PDA

View Full Version : [SOLVED] grep wont search multiple patterns sepperated by a newline



jcdenton1995
January 1st, 2021, 08:30 PM
Hello all,

This ones been annoying me for a while. grep is supposed to accept a list of patterns to search for with each separated by a newline, so I've tried the following syntax(s)...
grep [PATTERN1\nPATTERN2\nPATTERN3] [INPUTFILE.TXT]
grep ["PATTERN1\nPATTERN2\nPATTERN3"] [INPUTFILE.TXT]
grep ["PATTERN1"\n"PATTERN2"\n"PATTERN3"] [INPUTFILE.TXT]...plus various other syntax(s) but none of them seem to work, I can only search for multiple strings using the '-E' option, as in...
grep -E "PATTERN1|PATTERN2" [INPUTFILE.TXT]...can anyone guide me here?

Holger_Gehrke
January 1st, 2021, 08:59 PM
That only works for "grep -F", which will search for fixed strings (so the 'patterns' are not regular expressions). Example:


ls -l|grep -F 'lrwx
public
Bilder'

which - if executed in my $HOME - would list one symbolic link, my public_html directory and my pictures directory.

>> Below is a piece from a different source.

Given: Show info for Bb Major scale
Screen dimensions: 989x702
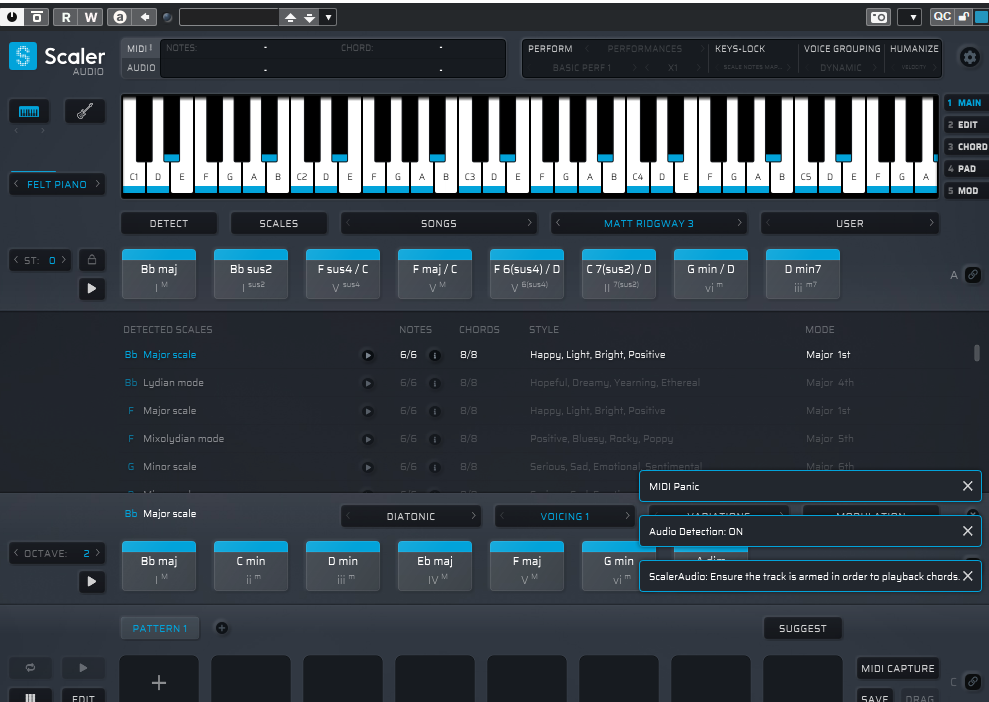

You can also use the option '-f file_full_of_patterns' where file _full_of_patterns is a text file with multiple patterns one per line.

Holger

The Cog
January 1st, 2021, 10:17 PM
The top answer here might be of help: https://stackoverflow.com/questions/3717772/regex-grep-for-multi-line-search-needed
In brief, use grep -zo to convert newlines to nulls and only output the found string.

jcdenton1995
January 1st, 2021, 10:19 PM
hmmm very annoying, my grep doesn't seem to respond to this!
perrywinklesnoop@perrywinklesnoop-System-Product-Name:~$ ls|grep -F 'owl\n
> alpha\n
> grep'
grepfile

perrywinklesnoop@perrywinklesnoop-System-Product-Name:~$ ls|grep -E 'owl|alpha|grep'
alphazulu
grepfile
theowlandthepussycat
perrywinklesnoop@perrywinklesnoop-System-Product-Name:~$

As you can see, when I use 'grep -F' followed by a newline separated list, it will only return matches for the final item in the list, whereas when I use 'grep -E' it will return matches for all...

jcdenton1995
January 1st, 2021, 10:41 PM
Thanks, I've just given it a go but still grep will only print the strings which match the final line. I just find it really weird because the info pages literally state this is a feature of grep...
grep [OPTION...] [PATTERNS] [FILE...]

There can be zero or more OPTION arguments, and zero or more FILE
arguments. The PATTERNS argument contains one or more patterns
separated by newlines, and is omitted when patterns are given via the
‘-e PATTERNS’ or ‘-f FILE’ options. Typically PATTERNS should be quoted
when ‘grep’ is used in a shell command.

Since newline is also a
separator for the list of patterns, there is no way to match newline
characters in a text.

The Cog
January 1st, 2021, 10:50 PM
Grep normally works on single lines. You will never find a \n with grep because it splits the input into lines before searching. Unless you use -z to convert \n to null.

jcdenton1995
January 2nd, 2021, 12:11 AM
sorry there's a misunderstanding, I'm not trying to find newlines in the input data, but rather trying to specify a list of patterns to be searched for with each pattern in the list separated by a new line, which is what the grep documentation seems to suggest is the done thing.

Holger_Gehrke
January 2nd, 2021, 12:55 AM
I had previously just looked at the man page (which doesn't mention this way of specifying multiple patterns except for use in fixed string mode, though it mentions giving multiple -e PATTERN options). You're right, the info documentation mentions this. So I tried


ls -l|grep -E '^lrwx.*
\.db$
w{3}-data'

and got the expected results


-rw-r--r-- 1 holgeh holgeh 145408 Sep 16 2017 ereader.db
lrwxrwxrwx 1 holgeh holgeh 38 Nov 8 2019 PlayOnLinux's virtual drives -> /home/holgeh/.PlayOnLinux//wineprefix/
drwxrwxr-x 19 holgeh www-data 4096 Jul 10 15:19 public_html

The one thing I did differently from you was that I didn't put in '\n'. To grep '\n' doesn't have any special meaning, it would search for a literal 'n'.

Holger

The Cog
January 2nd, 2021, 01:26 AM
You are right, I misunderstood. Try this:

grep 'PATTERN1
PATTERN2
PATTERN3' INPUTFILE.TXT
or this which places newlines into the search string (note the dollar in front to fix up interpreting \n by bash)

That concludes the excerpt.